A Ricky se le secó la boca. Miró en el sobre, pero no había nada más. Regresó despacio a la mesa y cogió el auricular.

—Muy bien —comentó—. No es difícil de entender.

—Un recordatorio, Ricky. —La voz de Virgil seguía fluida y casi dulce—. Nada más. Algo para ayudarte a ponerte en marcha. Ricky, Ricky, ya te lo he preguntado: ¿qué has averiguado?

Esa pregunta le enfureció y estuvo a punto de estallar de indignación. Pero contuvo la furia acumulada y, con un férreo control de sus emociones, contestó:

—He averiguado que no parece haber límites.

—Muy bien, Ricky, muy bien. Eso es un avance. ¿Qué más?

—Que no debo subestimar lo que está pasando.

—Excelente, Ricky. ¿Algo más?

—No.

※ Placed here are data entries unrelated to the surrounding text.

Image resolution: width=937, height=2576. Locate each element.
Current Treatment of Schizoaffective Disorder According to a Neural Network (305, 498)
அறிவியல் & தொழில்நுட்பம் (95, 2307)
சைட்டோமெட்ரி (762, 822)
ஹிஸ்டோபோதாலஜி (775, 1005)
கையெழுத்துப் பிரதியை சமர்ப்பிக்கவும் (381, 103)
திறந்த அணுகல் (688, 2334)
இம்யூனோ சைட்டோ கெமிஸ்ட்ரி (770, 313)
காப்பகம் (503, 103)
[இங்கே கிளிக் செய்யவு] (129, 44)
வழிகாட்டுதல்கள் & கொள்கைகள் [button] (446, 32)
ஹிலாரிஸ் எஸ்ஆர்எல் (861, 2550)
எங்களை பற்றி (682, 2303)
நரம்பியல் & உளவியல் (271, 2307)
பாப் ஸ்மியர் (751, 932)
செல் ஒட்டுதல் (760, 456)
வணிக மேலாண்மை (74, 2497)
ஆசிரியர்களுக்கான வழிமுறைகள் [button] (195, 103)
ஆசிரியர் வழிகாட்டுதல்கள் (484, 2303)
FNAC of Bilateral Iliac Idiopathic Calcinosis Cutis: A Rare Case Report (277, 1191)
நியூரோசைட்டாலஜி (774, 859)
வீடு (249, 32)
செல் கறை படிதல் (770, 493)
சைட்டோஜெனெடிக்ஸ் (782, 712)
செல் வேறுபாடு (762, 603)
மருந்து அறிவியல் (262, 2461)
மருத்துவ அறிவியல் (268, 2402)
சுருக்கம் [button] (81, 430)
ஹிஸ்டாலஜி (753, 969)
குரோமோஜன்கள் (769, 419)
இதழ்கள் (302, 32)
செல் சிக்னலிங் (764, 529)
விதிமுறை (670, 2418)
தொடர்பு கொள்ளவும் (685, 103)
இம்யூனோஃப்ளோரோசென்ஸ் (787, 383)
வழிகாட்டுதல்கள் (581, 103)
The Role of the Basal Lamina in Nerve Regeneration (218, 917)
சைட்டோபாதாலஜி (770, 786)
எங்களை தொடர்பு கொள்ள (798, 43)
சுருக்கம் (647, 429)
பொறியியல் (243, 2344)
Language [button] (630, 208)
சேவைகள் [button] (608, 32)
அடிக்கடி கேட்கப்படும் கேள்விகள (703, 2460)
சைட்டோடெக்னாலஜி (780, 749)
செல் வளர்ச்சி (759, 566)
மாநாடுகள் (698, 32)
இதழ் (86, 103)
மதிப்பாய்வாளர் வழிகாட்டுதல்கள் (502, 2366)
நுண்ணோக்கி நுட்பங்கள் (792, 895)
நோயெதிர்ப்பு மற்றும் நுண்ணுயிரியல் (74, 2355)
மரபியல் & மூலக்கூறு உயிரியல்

Hasta este momento.

Virgil chasqueó la lengua parodiando a una maestra de escuela.

—No es cierto, Ricky. Lo que has averiguado es que en este juego todo, incluido el probable resultado, se juega en un campo diseñado especialmente para ti. Creo que mi jefe ha sido de lo más generoso, si tenemos en cuenta sus opciones. Tienes una oportunidad, pequeña por supuesto, de salvar la vida de otra persona y la tuya propia contestando a una sencilla pregunta: ¿Quién es Rumplestiltskin? Y, como no quiere ser injusto, te ha dado una solución alternativa, menos atractiva para ti, sí, pero que dará a tu lamentable existencia algún significado en tus últimos días. No mucha gente tiene esa clase de oportunidad, Ricky, me refiero a irse a la tumba sabiendo que su sacrificio ha salvado a otra persona de algún horror desconocido. Es algo que raya en la santidad, Ricky. Y se te ofrece sin los encantadores tres milagros que la Iglesia católica suele exigir, aunque creo que perdonan uno o dos cuando el candidato es encomiable. ¿Cómo se hace para perdonar un milagro cuando es necesario para ser aceptado en el club? Bueno, ésa es una pregunta fascinante que podremos debatir con detenimiento en otro momento. Ahora, Ricky, deberías volver a las pistas que has recibido y ponerte en marcha. Estás perdiendo tiempo y no te queda mucho. ¿Has hecho alguna vez un análisis con una fecha límite, Ricky? Porque de eso se trata. Seguiré en contacto contigo. Recuerda, Virgil nunca está lejos. —Inspiró hondo y añadió—: ¿Lo has entendido todo, Ricky? —Como él guardó silencio, lo repitió, esta vez en tono más amenazador—. ¿Lo has entendido todo, Ricky?

—Sí —contestó él antes de colgar. Pero, por supuesto, no era así.